Passage:
# RE: Left over wood



## firefighterjake (Jun 2, 2010)

I was taking some pics the other day . . . figured I would snap a pic of my woodshed in the Spring . . . before I fill it this Fall. This is the wood I was left over with . . . should be nice and well seasoned come Fall. The wood I will stack this Fall in the center of the woodshed will then be used last . . . and with any luck will be the wood I use two years from now.


----------



## quads (Jun 2, 2010)

That is a very nice-looking woodshed!


----------



## Shari (Jun 2, 2010)

FFJake - Do you have a side view of your shed you could share.  We might be building soon......   Shari


----------



## firefighterjake (Jun 2, 2010)

Shari said:
			
		

> FFJake - Do you have a side view of your shed you could share.  We might be building soon......   Shari



Ask and ye shall receive . . . taken shortly after I built the shed . . . so it isn't full of wood unfortunately.


----------



## firefighterjake (Jun 2, 2010)

I should also point out that my brother-in-law from CT and I also modified the woodshed . . . there is now a 4-foot wide attachement on the back with the roofline continuing to drop . . . he stores his two (well two of his three) snowmobiles in the new addition.


----------



## Shari (Jun 2, 2010)

Problem to solve: In the woodshed thread, how wide is the attachment added to the back of the shed?

Dataset entries:
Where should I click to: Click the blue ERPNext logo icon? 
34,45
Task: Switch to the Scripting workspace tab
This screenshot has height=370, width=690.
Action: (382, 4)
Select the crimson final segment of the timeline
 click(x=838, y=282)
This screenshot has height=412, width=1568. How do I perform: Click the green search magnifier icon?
* * *
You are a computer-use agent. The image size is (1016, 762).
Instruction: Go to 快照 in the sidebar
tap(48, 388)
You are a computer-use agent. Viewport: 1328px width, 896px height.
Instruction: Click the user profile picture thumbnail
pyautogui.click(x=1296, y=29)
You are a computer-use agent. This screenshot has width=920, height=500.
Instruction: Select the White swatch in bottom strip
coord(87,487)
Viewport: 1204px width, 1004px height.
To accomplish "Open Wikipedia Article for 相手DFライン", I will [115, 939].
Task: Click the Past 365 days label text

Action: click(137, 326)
* * *
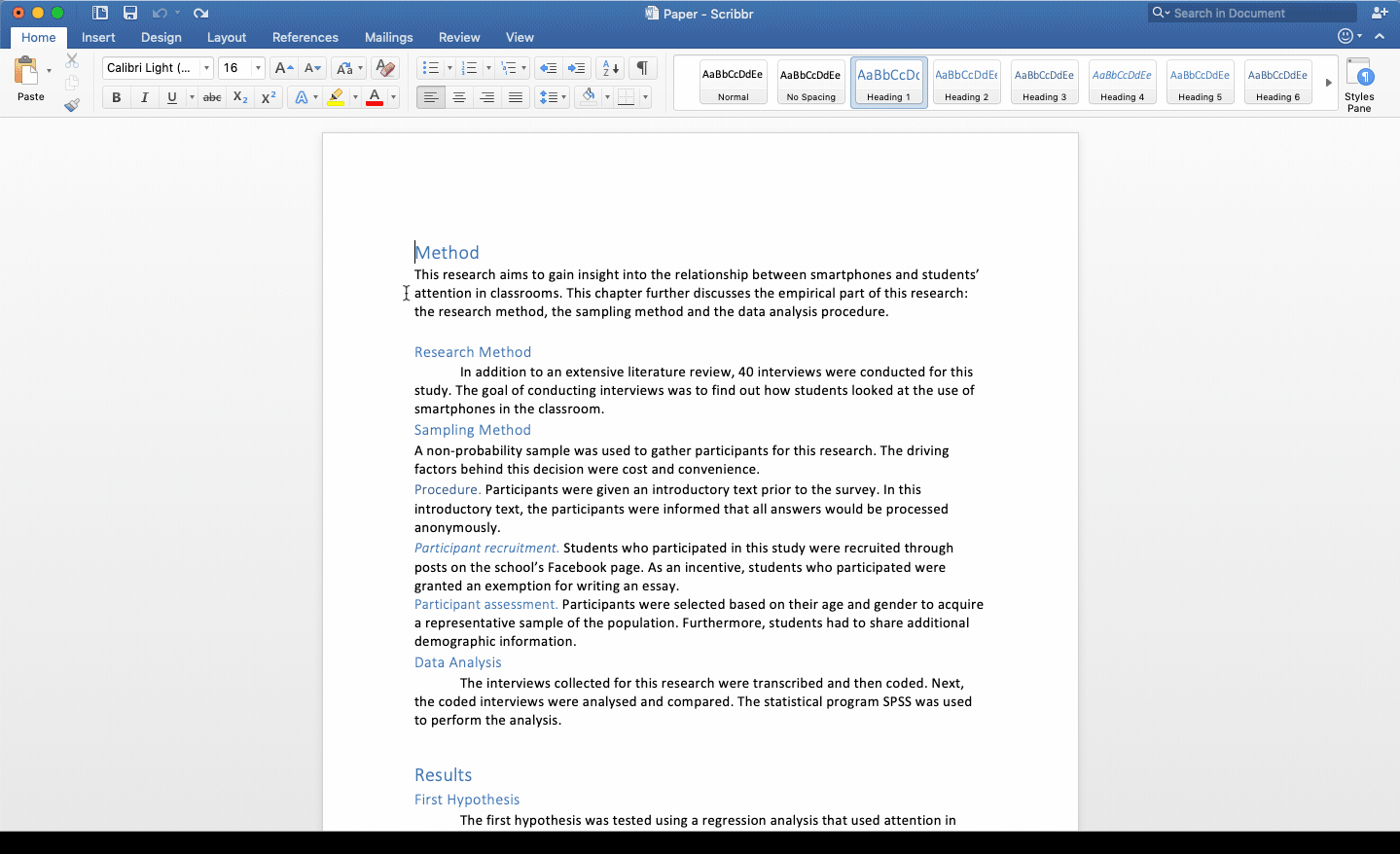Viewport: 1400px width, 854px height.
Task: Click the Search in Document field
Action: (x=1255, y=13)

Result of the exercise: 4 feet wide.